Never have I expected to write an analysis so fast after my annual analysis (Recap 2015 & Looking Ahead 2016) some less than 2 weeks ago.
FTSE STI closed 2,882.73 in 2015 and as of today (20th Jan 2016), STI closed 2,559.77, a drop of 322.96 points or 11.20% for that 13 trading days or at a rate of 24.84 points/day or 0.86%/day. There is a sense of a 2008 deja vu.
From my perspective, STI 2,700 level is a statistical reference point as to whether Singapore economy will or will not enter technical recession. For whole of 2015, STI did not fall below 2,700 level and we also narrowly avoided a technical recession in Q3. However, as of now, the 2,700 level has already been breached and what is the chance of Singapore economy will not enter a technical recession 6 months down the road ? STI 2,400 level is another statistical reference point (from my perspective) as to whether Singapore economy will or will not enter a real recession. We are not at that level yet at the moment but nobody know some months down the road will we be there.
Stock market in general is a forward indicator of the economy but some might disagree so let look at the current situation as to whether Singapore will or will not hit technical recession (or even real recession) months later.
1. China just reported a 6.9% GDP for 2015, slight below the projected 7% and no one can deny that the slowing down of the Chinese economy has no impact to the global economy. Singapore largest trading partner is China and do I need to elaborate further in detail the impact of China on Singapore economy ?

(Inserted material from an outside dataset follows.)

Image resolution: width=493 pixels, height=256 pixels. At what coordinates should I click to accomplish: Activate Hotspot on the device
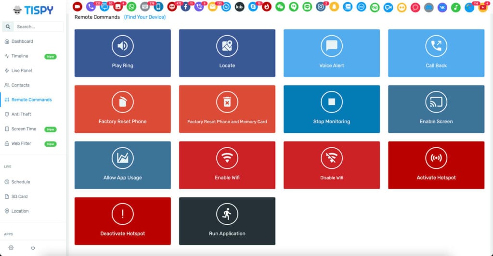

2. The oil crash which started more than 1 year ago also having impact on global economy and not to mention Singapore whereby the O&G and Offshore/Marine sector have been badly hit.
3. A rising interest rate environment after US Fed started its first rate hike last month is never going to be useful to the already slowing down Singapore economy.
4. Singapore Government finally decided to reform the economic model (why the delay in which they should have done it in 2010, well you have to go ask them) is not helping either as we have to go through the "painful" transformation phase. By now we should know of the 5 key areas Singapore future economy going to focus on but then don't get overly positive yet. Whether that is the correct strategy is still an unknown. Do they have the correct vision, ability to think out of the box and execute properly is still very much debatable.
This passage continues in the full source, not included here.